= Raw data =
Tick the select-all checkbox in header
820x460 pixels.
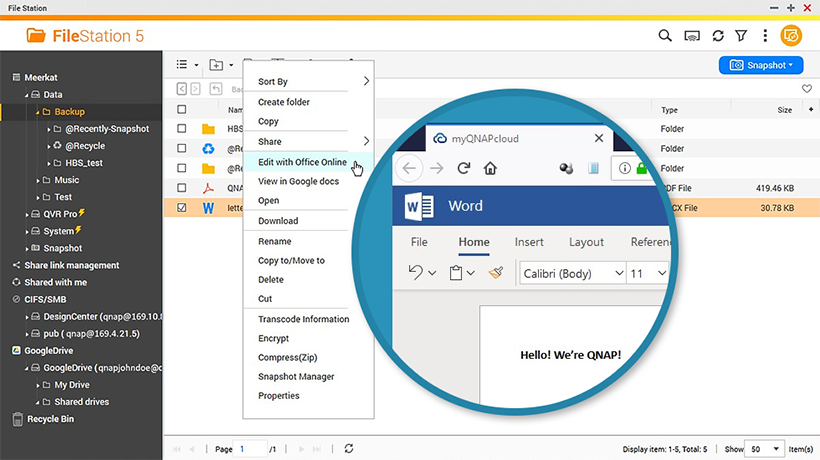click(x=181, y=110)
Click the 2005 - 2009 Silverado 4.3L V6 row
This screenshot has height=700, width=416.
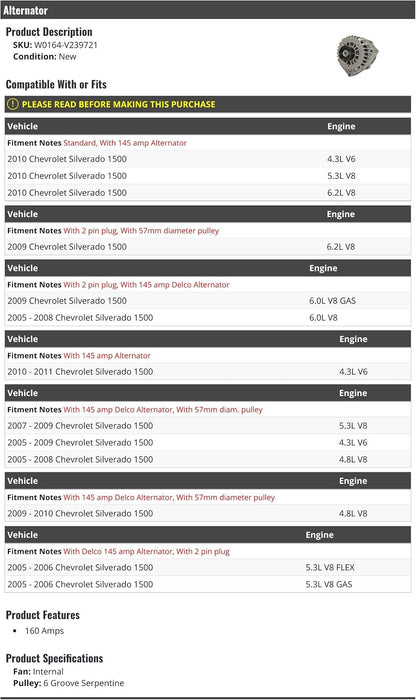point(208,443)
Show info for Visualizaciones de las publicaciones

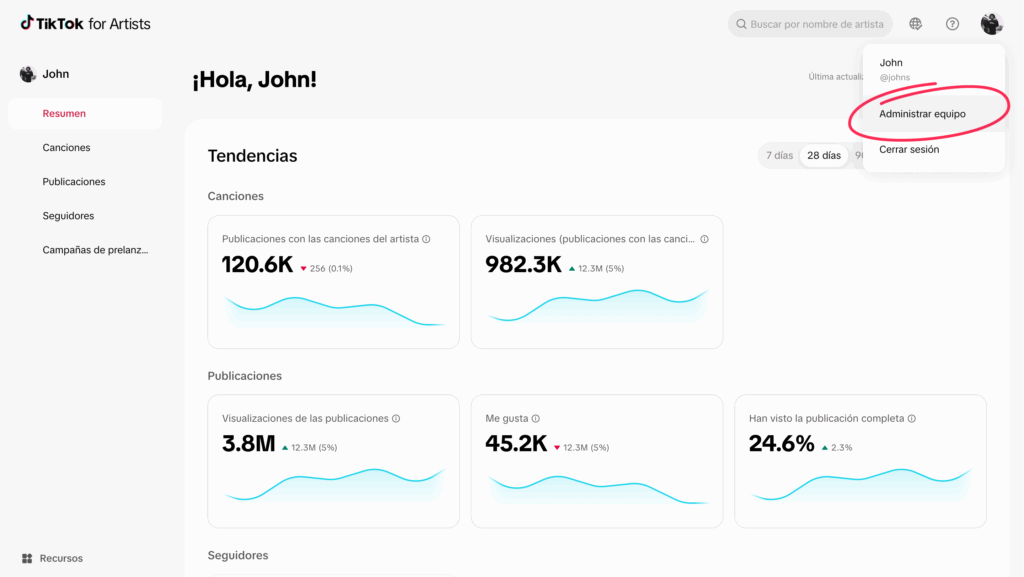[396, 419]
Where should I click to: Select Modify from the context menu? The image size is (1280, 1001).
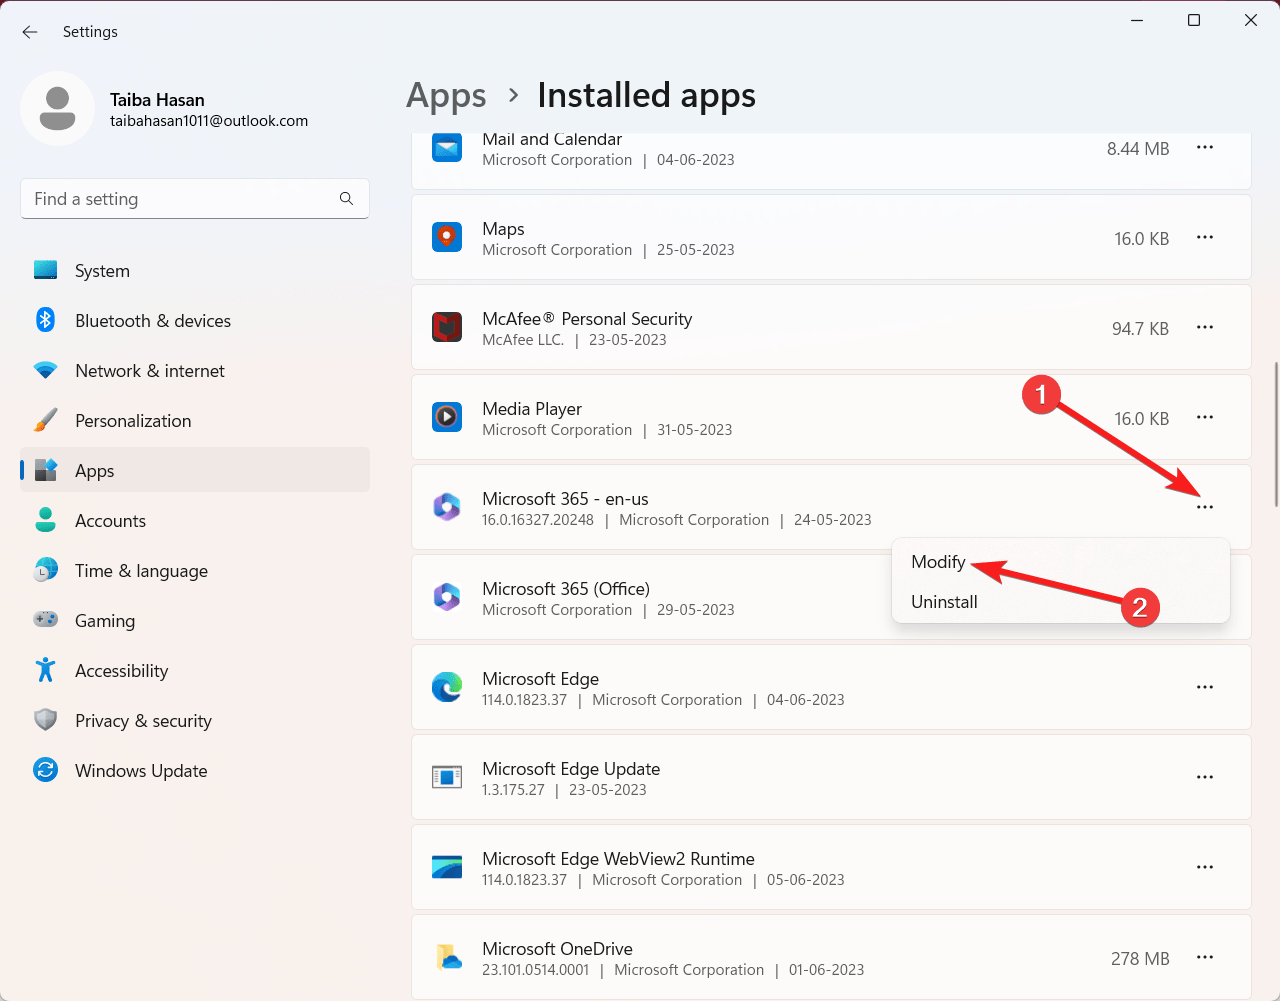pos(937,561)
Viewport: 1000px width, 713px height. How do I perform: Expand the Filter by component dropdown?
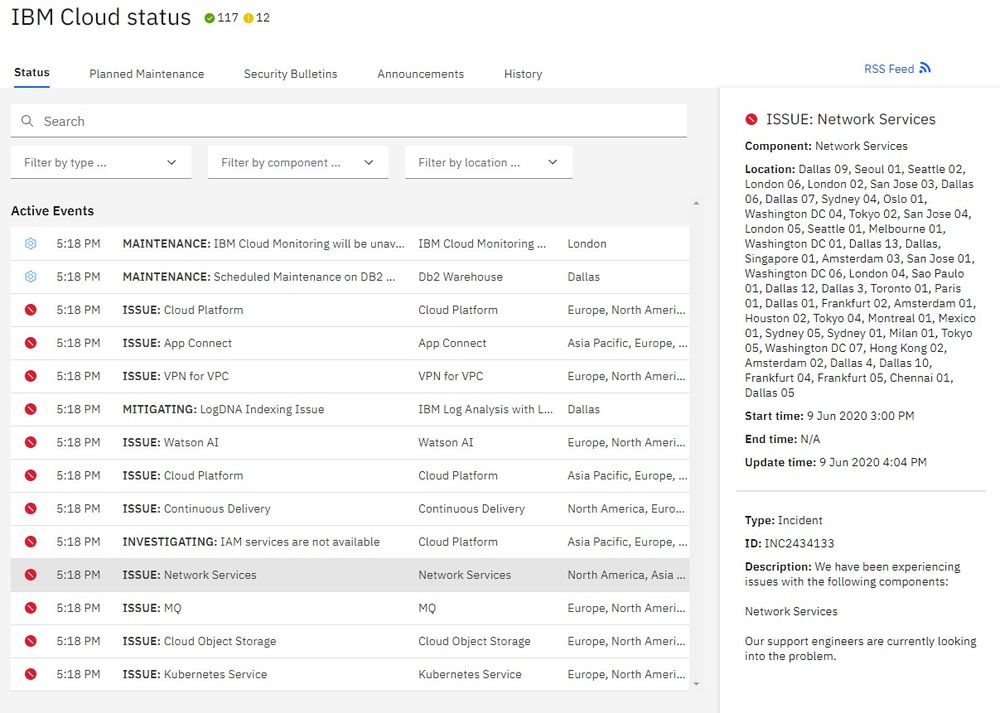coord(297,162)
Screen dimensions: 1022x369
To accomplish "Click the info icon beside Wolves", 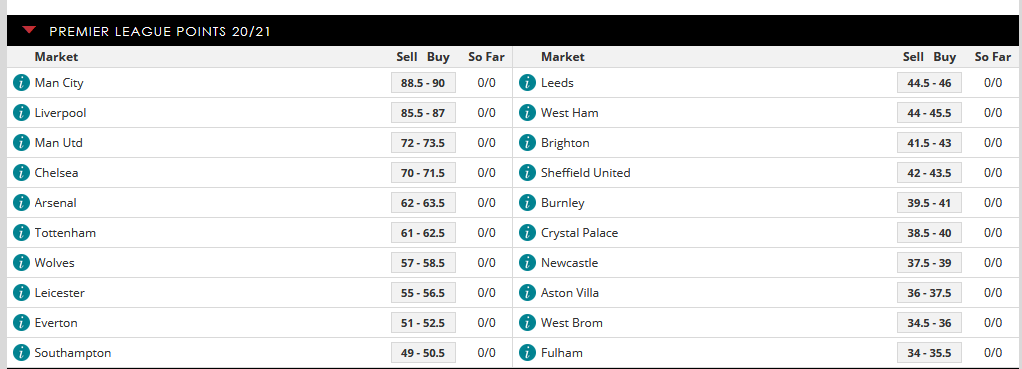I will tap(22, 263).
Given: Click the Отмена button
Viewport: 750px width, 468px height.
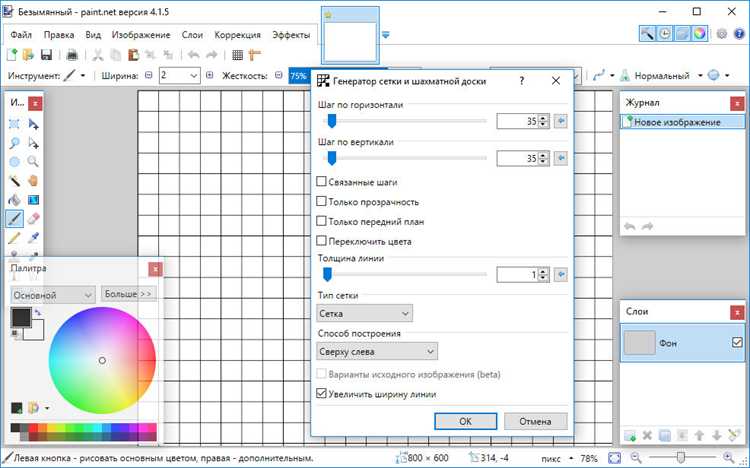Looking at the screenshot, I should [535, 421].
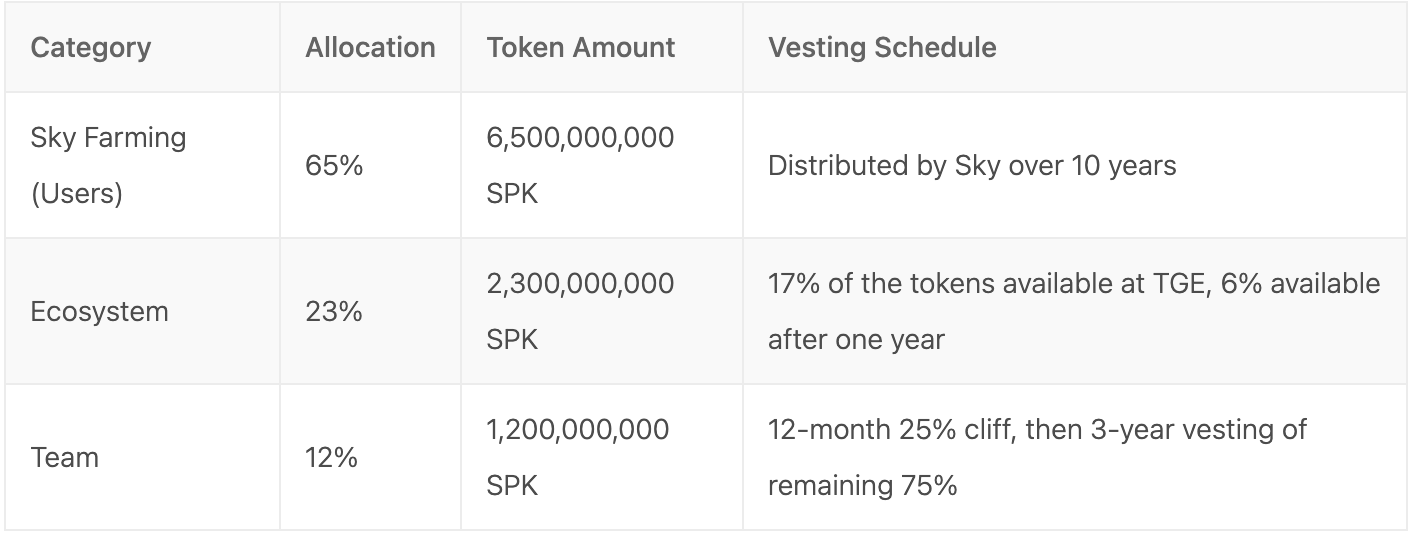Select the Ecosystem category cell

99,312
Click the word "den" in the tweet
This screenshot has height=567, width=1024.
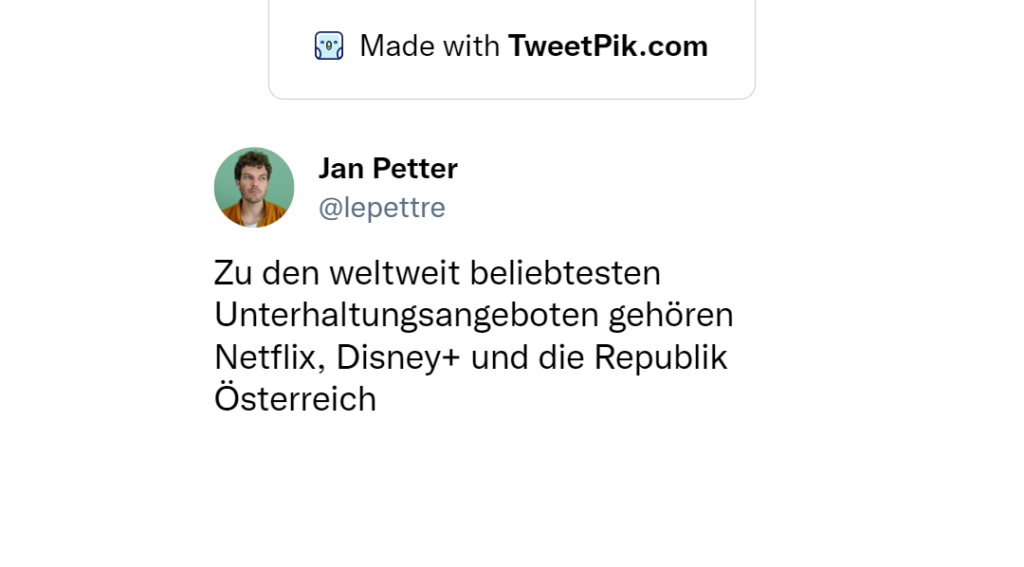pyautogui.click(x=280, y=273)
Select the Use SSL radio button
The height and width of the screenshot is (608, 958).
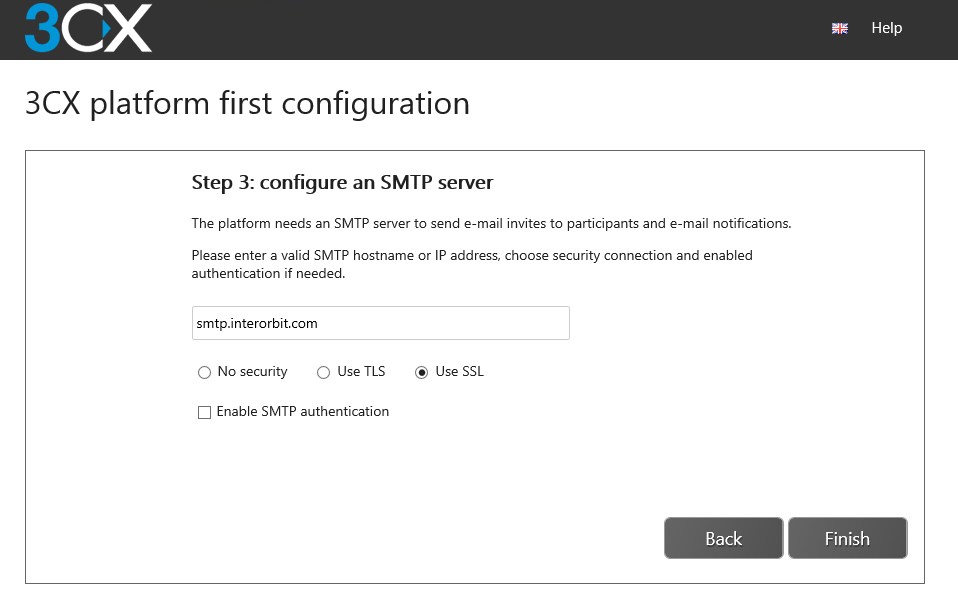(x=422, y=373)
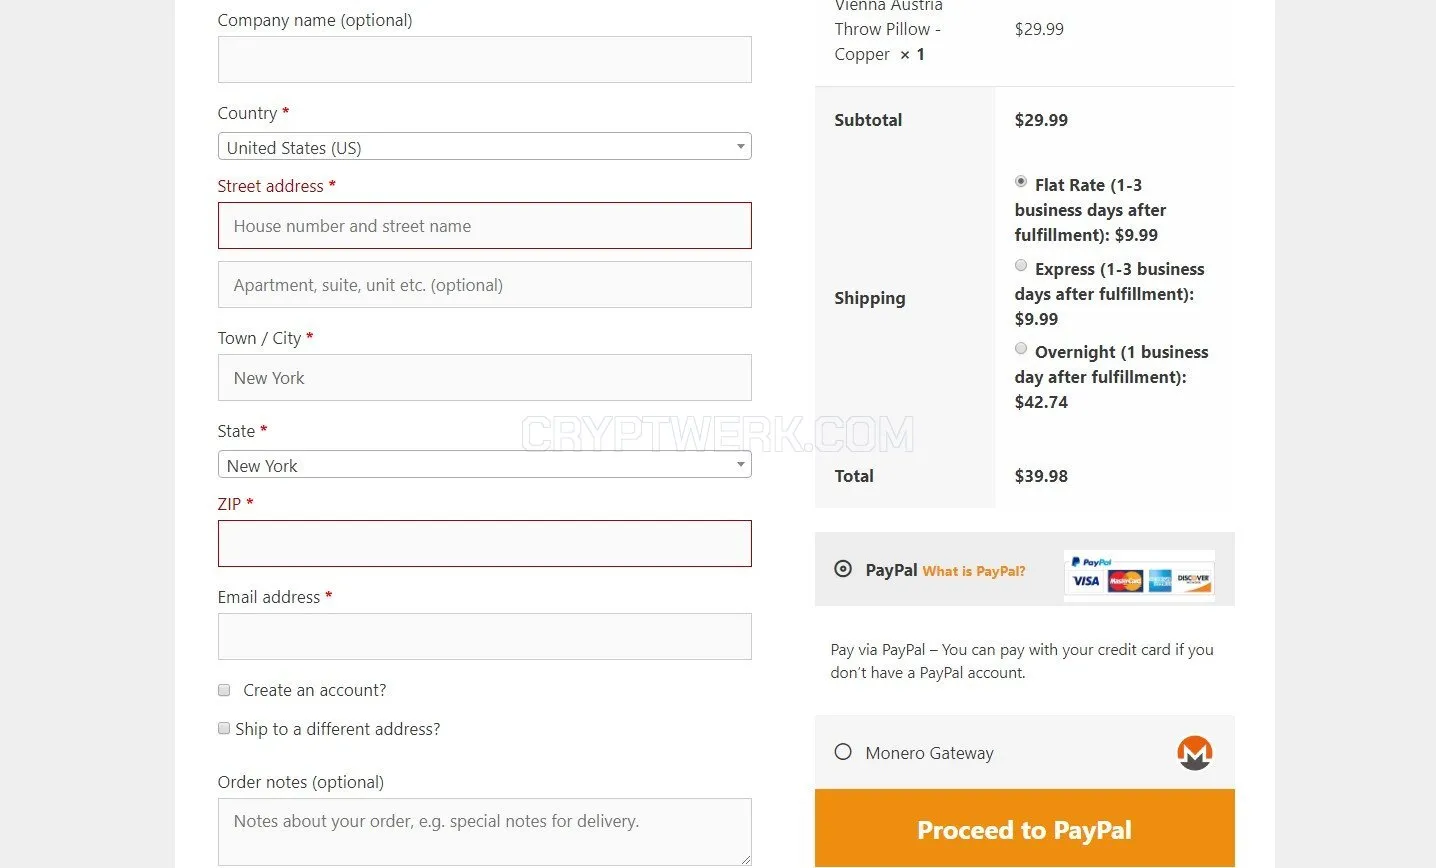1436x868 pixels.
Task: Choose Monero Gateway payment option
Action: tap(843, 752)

= Exercise description =
Gather each line of the items above that contains the word "width", and copy those lines in full.

= Task result =
This screenshot has height=700, width=416.
Viewport: 1000px width, 713px height. How do I perform: Expand the Filter by component dropdown?
Viewport: 750px width, 468px height.
This screenshot has height=567, width=1024.
The height and width of the screenshot is (608, 958).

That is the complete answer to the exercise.